ACTIVITY: Output only the lines below from the one containing "This screenshot has height=516, width=687." to the one containing "You are a computer-use agent. The width", exactly as written, both ends kept.

DATA TO EXAMINE:
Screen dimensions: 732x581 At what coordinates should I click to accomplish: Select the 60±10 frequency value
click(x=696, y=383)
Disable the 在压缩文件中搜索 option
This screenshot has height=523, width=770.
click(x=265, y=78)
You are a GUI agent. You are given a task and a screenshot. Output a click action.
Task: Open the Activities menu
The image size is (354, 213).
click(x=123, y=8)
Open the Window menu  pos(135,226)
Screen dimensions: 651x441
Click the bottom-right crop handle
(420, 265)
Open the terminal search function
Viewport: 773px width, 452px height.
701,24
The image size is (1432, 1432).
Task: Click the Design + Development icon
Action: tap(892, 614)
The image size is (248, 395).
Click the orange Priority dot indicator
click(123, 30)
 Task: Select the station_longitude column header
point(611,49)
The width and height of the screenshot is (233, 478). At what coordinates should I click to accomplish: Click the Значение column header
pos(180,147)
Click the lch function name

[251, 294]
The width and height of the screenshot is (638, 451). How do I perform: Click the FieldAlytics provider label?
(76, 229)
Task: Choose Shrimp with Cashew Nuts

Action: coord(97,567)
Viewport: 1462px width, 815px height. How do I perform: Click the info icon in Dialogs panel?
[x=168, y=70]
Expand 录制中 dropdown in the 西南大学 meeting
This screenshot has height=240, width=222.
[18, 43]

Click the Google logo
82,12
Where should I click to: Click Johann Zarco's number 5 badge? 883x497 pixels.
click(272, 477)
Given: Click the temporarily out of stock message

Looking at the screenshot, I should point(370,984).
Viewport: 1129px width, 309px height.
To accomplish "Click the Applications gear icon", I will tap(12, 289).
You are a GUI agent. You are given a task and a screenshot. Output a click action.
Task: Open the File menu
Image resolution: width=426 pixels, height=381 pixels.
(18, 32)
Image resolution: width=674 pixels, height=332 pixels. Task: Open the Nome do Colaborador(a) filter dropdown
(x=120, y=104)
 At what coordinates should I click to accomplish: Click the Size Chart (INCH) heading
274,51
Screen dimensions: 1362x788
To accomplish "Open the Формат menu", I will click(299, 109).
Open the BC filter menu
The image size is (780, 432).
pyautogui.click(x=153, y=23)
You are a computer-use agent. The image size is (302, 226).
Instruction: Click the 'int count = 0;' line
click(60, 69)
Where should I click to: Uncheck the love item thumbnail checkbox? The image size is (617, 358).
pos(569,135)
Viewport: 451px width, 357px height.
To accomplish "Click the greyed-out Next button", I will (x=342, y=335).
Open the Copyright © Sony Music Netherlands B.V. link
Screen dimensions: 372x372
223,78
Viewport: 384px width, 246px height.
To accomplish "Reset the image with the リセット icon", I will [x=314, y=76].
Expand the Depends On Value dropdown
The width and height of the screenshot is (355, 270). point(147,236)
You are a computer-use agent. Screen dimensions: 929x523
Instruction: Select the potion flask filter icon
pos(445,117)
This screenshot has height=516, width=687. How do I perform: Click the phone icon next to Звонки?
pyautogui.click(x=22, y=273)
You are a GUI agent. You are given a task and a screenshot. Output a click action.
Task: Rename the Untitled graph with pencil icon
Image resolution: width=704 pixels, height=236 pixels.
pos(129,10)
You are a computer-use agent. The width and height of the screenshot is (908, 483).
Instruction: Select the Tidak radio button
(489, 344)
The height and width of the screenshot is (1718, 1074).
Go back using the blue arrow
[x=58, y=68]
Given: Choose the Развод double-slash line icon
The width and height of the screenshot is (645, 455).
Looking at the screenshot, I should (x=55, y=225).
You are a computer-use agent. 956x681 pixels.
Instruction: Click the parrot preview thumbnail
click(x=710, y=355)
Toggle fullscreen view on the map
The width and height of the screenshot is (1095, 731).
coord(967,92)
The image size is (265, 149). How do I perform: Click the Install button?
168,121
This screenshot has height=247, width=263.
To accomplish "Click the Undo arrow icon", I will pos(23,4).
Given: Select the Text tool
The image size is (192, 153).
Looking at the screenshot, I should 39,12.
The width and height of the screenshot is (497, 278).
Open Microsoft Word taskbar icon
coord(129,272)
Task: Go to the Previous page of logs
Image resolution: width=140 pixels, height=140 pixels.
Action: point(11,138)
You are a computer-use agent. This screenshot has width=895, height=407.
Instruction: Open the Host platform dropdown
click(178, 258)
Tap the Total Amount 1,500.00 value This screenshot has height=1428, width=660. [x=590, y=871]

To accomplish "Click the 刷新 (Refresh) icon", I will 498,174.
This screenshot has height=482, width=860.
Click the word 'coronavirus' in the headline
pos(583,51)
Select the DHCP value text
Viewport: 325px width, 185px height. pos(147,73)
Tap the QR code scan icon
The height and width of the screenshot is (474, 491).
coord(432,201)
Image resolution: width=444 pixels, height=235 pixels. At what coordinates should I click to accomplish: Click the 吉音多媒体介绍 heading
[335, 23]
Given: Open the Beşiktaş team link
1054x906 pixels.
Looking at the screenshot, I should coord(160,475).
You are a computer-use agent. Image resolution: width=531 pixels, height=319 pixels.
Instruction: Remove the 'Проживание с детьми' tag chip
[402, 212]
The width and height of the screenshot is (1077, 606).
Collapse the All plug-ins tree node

FINISHED TASK:
This screenshot has height=516, width=687. How do I perform: Click the phone icon next to Звонки?
pyautogui.click(x=22, y=273)
You are a GUI agent. You are given a task and a screenshot. Output a click action.
Task: Rename the Untitled graph with pencil icon
Image resolution: width=704 pixels, height=236 pixels.
pos(129,10)
You are a computer-use agent. The width and height of the screenshot is (908, 483).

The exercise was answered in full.